───── Material for the task
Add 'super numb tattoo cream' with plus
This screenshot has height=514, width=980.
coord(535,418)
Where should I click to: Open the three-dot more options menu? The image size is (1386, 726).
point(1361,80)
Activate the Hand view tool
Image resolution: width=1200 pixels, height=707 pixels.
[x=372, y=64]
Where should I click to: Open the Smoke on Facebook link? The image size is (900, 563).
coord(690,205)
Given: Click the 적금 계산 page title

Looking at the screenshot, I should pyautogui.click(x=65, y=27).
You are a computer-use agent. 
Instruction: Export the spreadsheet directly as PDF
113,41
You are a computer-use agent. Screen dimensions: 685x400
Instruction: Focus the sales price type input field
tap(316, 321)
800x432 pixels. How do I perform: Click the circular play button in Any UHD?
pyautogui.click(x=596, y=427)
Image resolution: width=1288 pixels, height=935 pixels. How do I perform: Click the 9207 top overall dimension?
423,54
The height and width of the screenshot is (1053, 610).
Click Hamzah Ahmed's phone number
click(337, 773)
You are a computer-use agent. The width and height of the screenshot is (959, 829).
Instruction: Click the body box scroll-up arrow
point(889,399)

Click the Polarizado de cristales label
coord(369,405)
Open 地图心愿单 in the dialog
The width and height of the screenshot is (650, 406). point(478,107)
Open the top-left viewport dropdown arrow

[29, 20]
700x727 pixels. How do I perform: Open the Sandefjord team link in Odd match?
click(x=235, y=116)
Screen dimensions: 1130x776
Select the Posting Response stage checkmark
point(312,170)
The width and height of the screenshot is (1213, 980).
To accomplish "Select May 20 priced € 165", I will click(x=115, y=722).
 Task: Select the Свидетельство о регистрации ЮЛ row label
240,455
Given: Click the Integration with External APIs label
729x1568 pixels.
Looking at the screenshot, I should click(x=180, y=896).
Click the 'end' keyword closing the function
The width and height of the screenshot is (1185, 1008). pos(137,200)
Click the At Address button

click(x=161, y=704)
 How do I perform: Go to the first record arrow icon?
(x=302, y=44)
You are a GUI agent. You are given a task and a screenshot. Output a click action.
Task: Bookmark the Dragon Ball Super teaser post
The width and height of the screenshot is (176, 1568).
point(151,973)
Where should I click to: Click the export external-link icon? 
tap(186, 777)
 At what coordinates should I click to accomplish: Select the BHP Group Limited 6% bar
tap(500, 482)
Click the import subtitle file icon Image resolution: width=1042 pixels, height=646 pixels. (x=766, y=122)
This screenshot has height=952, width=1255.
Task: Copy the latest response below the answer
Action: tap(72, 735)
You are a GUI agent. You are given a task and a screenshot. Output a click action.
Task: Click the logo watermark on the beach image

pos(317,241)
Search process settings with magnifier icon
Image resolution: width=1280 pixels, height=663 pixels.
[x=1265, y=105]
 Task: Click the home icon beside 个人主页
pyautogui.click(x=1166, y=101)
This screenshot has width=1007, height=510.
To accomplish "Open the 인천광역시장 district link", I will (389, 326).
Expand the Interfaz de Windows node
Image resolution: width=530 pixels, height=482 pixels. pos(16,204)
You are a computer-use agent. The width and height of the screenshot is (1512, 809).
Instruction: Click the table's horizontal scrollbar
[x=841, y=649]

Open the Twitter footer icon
──────────
◆ Task to carry out ◆
Every line above in which the word "dimensions" is present must be copied into the answer.

◆ Written answer ◆
You are a computer-use agent. Screen dimensions: 685x400
Screen dimensions: 1130x776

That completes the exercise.